The party consisted of only Lord St. Clair, Lady Emily, and Annie; and, making only a brief stay at Paris, they proceeded in a south-easterly direction, crossed the Jura, and fixed their residence for some weeks in the vicinity of Geneva. The complete change of air and scene seemed so to renovate Annie, that physical strength gradually returned, and with it more apparent calm of mind. Congeniality of taste in our companions is indispensable for the real enjoyment of travelling, and this Annie fully possessed; those three years of intimate association with the apparently cold and passionless Lady Emily had deepened Annie’s regard, but not altered her cousin’s chilling manner. But this delicious commune with nature, uninterrupted by intercourse with the world, caused her more than once so to relax as to excite even Annie’s surprise, and convince her more than ever that Lady Emily had not always been what she then was.
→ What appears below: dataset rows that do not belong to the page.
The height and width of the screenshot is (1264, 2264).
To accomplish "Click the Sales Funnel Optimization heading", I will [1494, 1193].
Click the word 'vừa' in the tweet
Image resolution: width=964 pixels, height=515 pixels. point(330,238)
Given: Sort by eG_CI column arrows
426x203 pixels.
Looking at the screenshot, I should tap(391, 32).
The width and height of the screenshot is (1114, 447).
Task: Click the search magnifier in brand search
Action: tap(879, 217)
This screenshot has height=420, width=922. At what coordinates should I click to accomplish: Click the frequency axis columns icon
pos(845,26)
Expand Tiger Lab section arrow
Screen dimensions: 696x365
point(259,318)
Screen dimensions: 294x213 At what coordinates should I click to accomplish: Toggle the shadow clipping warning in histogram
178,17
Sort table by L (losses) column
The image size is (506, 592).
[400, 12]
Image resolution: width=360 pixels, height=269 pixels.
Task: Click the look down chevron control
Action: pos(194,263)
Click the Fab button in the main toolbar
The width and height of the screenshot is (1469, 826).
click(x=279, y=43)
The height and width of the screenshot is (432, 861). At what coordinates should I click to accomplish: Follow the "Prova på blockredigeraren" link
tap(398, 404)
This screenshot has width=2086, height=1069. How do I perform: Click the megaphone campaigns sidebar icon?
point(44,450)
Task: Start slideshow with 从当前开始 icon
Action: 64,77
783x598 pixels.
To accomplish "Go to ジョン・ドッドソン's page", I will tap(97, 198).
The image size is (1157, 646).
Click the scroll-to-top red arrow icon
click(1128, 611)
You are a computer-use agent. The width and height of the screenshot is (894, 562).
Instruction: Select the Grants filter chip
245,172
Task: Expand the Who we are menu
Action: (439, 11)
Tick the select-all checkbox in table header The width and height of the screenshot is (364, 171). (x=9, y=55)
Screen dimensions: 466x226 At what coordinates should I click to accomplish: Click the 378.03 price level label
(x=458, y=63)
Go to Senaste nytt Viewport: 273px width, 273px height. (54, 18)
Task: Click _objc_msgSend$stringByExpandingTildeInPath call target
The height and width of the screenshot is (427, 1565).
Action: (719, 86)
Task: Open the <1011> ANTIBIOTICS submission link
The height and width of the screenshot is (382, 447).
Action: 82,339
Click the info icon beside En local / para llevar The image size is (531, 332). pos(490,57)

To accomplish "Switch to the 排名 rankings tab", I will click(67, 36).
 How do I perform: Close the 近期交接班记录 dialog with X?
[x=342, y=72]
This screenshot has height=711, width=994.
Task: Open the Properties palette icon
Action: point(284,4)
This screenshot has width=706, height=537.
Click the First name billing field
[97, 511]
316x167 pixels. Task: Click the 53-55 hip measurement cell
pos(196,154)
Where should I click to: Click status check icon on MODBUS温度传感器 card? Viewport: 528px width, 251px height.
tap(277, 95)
They were sitting one evening under the projecting roof of a jutting gallery belonging to a cottage in the beautiful valley of Chamouni; Lord St. Clair had that day left them to join a party of excursionists, in an expedition somewhat too fatiguing for his companions. The cottage, situated on a projecting mount or cliff, commanded a more extensive view than the parish of Prieuré itself permits. The rich luxuriance of the vale stretched beneath them, intersected with cliffs covered with foliage and large patches of emerald moss, and variously-tinted lichen clothing the grey stones. Here and there a true Alpine cottage peeped through dark woods of fir and larch, and the blue and sparkling Arve glided noiselessly along, still more lovely in the evening hour, as the glowing rays of sunset are contrasted with the deep shadows falling all around. Above them towered mountains of every form, blending their separate charms in a whole so sublime and extensive that height and breadth were lost in distance; misty vapours, or light fleecy clouds, were ever wreathing their snow-capped brows, while Mont Blanc itself stood alone in its sublime grandeur, and in the unsullied purity of its snowy robe. The sun itself was invisible, but its glowing rays were shed upon the mountain, dyeing it with a deep, rosy flood of light peculiar to that locality, and only to be described by its thrilling resemblance to that fearfully brilliant flush sometimes traced on the countenance of mortal beauty, when life is fading imperceptibly away, and the strange yet perfect loveliness rivets not alone the eye but the imagination with a species of fascination which we have no power to resist. The period of its continuance might have been from fifteen to twenty minutes, when it suddenly changed into a pale greyish tinge, of a shade and appearance so peculiar that it affected the heart and mind with the same species of awe as that with which we regard the sudden change from brilliant life to the ashy hues of death.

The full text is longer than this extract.